→ **Data extracted from a collection**:
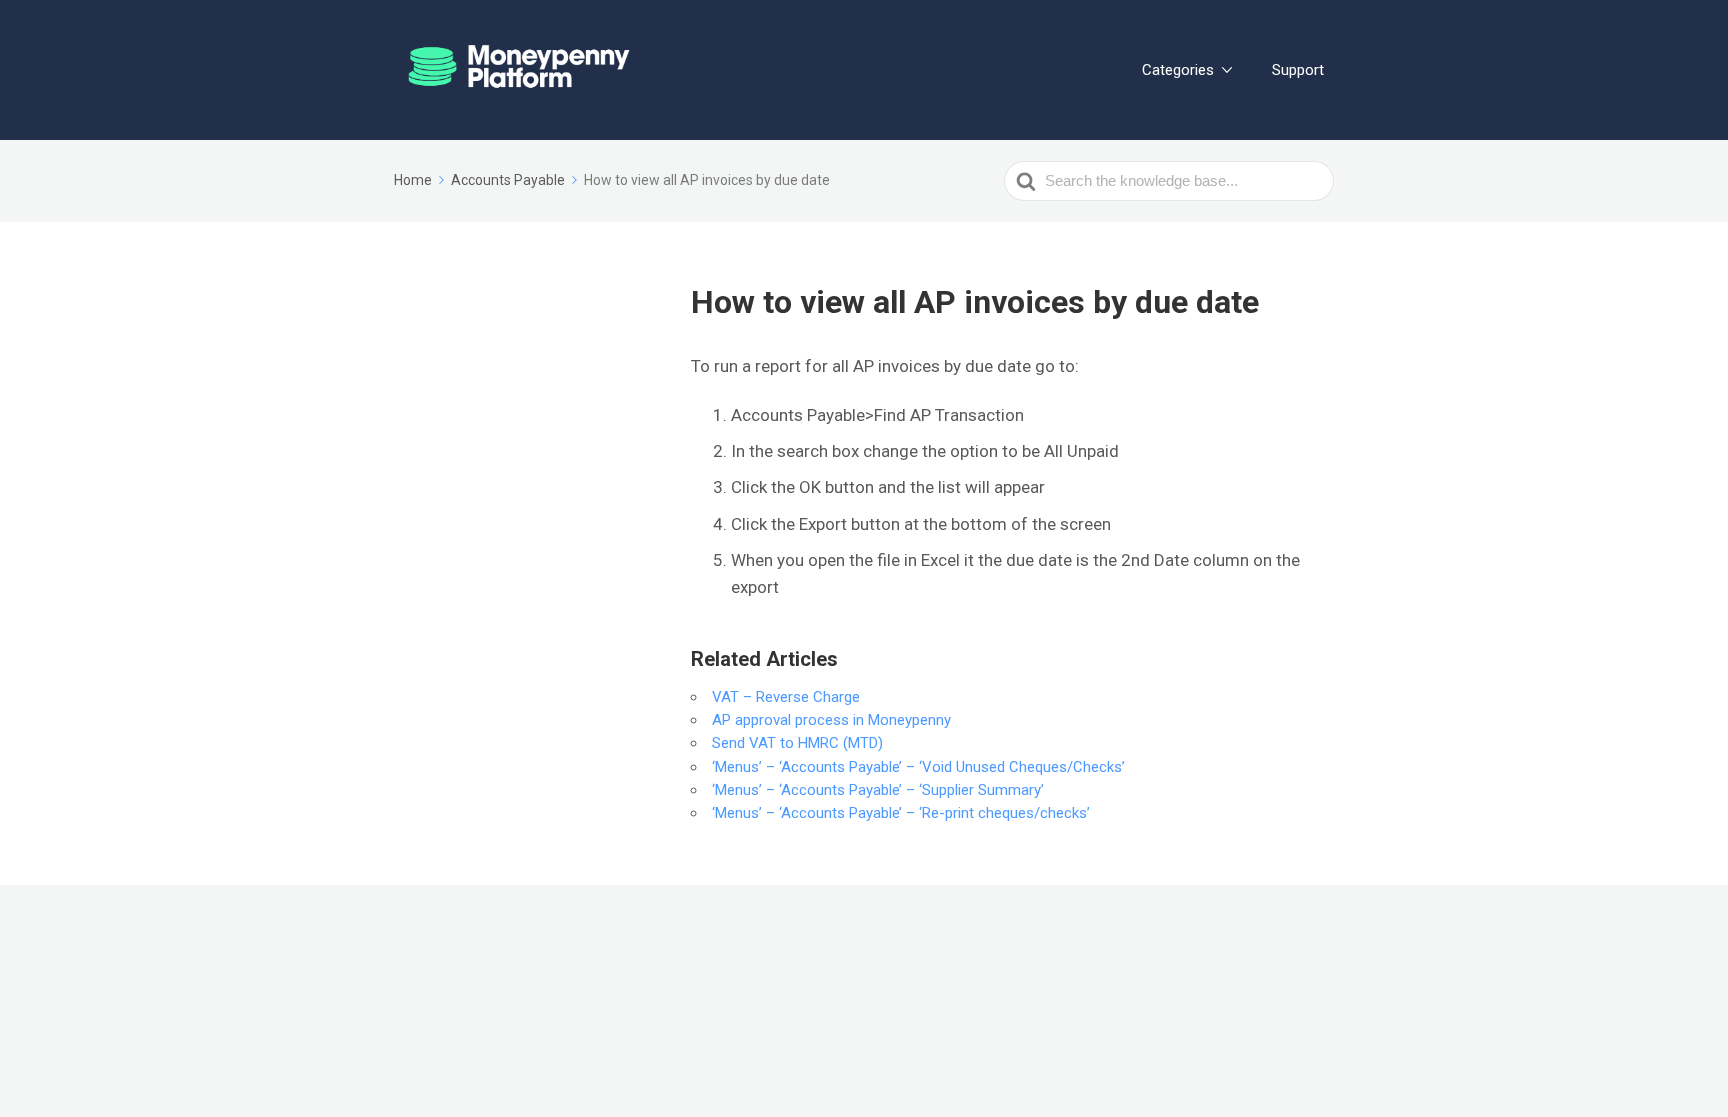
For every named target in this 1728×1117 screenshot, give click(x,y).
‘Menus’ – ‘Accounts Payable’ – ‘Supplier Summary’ (878, 790)
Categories (1178, 70)
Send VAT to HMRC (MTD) (797, 743)
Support (1298, 70)
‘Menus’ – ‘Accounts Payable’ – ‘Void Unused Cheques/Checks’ (918, 767)
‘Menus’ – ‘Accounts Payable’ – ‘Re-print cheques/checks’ (901, 813)
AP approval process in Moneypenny (831, 720)
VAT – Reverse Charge (786, 697)
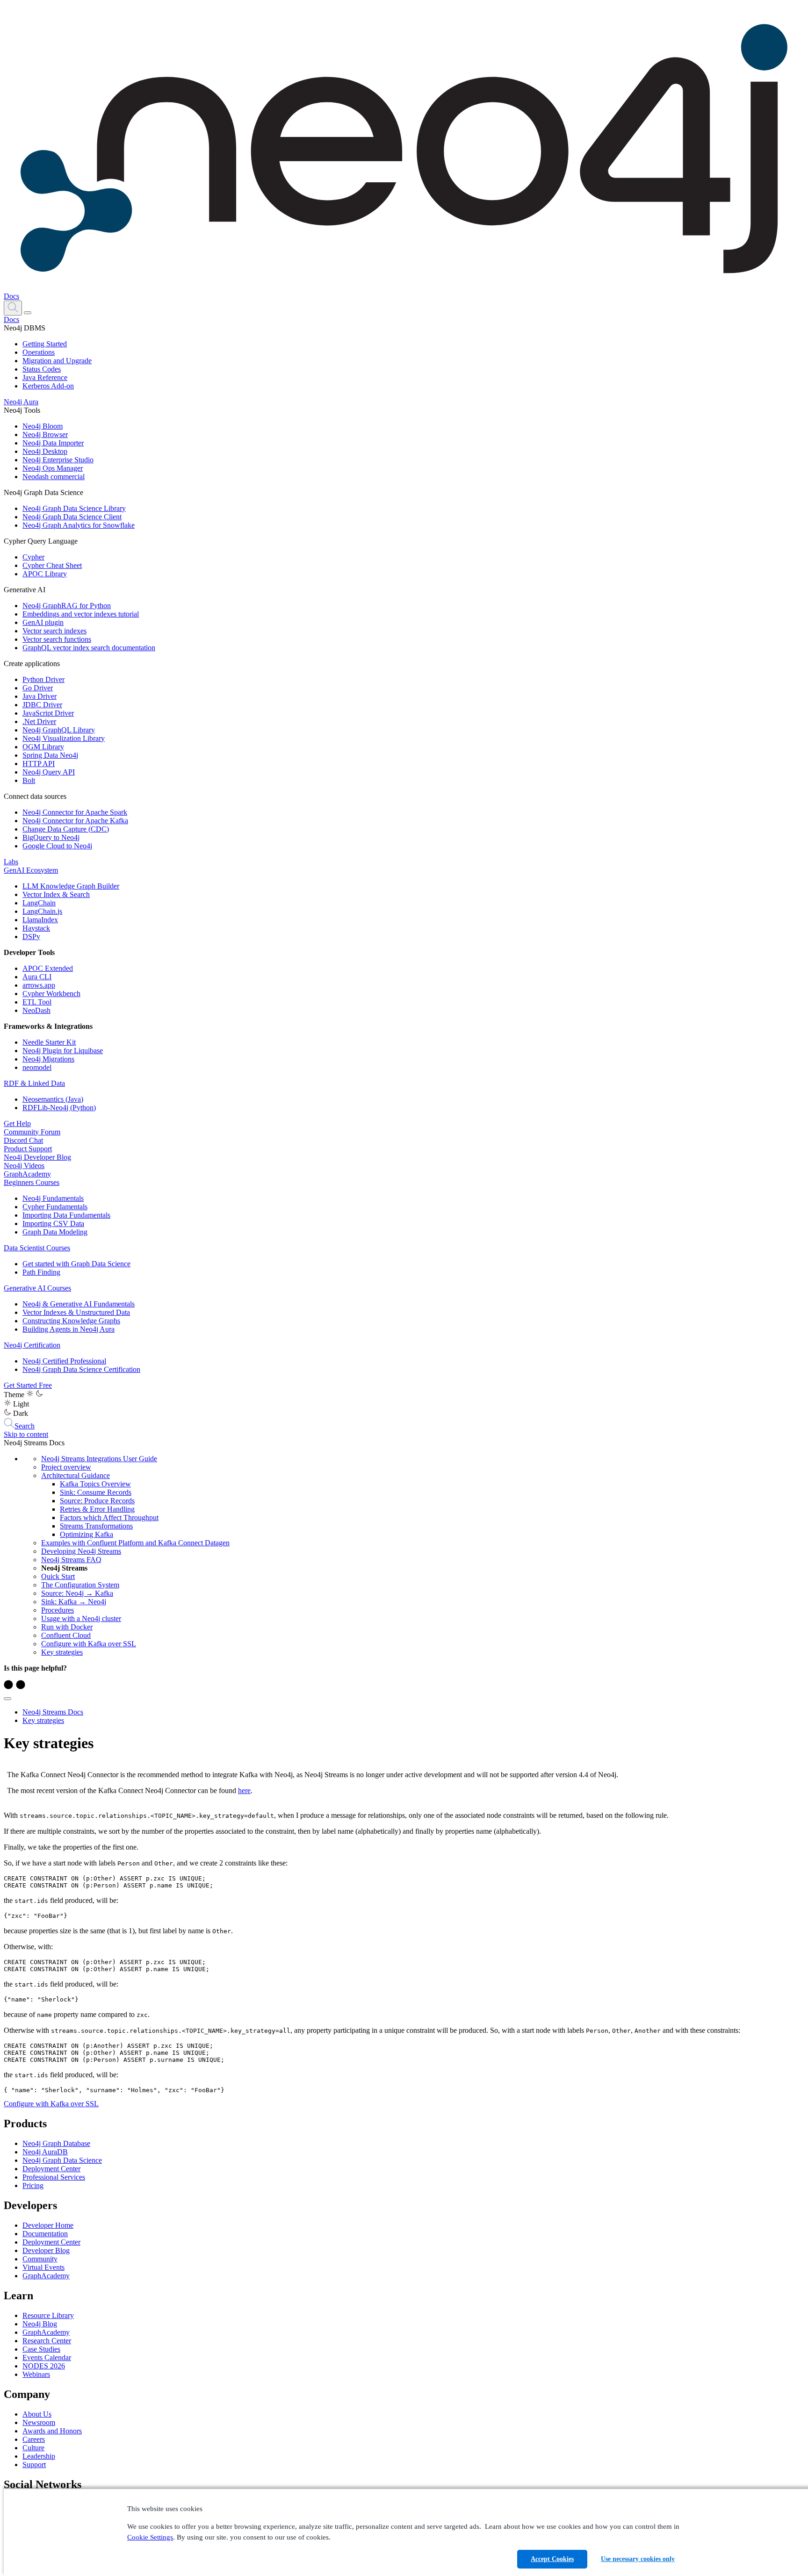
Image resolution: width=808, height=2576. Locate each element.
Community (40, 2259)
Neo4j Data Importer (53, 443)
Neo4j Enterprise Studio (58, 460)
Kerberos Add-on (48, 386)
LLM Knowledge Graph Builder (70, 886)
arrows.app (38, 985)
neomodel (36, 1067)
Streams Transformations (96, 1526)
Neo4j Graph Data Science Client (72, 517)
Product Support (28, 1149)
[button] (12, 307)
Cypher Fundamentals (54, 1207)
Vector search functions (56, 639)
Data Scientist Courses (37, 1248)
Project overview (66, 1467)
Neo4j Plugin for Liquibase (62, 1051)
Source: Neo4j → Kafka (77, 1593)
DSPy (31, 936)
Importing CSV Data (53, 1223)
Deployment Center (51, 2169)
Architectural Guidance (75, 1475)
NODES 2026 (43, 2366)
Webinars (36, 2374)
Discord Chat (23, 1140)
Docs (11, 296)
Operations (38, 352)
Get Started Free (28, 1385)
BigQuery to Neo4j (50, 837)
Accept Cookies (552, 2558)
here (244, 1790)
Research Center (46, 2341)
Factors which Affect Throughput (109, 1517)
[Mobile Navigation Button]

→ **Problem statement**:
Give the number of lines in the records that contain the string "Accounts", and write nothing besides that number.

→ **Solution to the exercise**:
3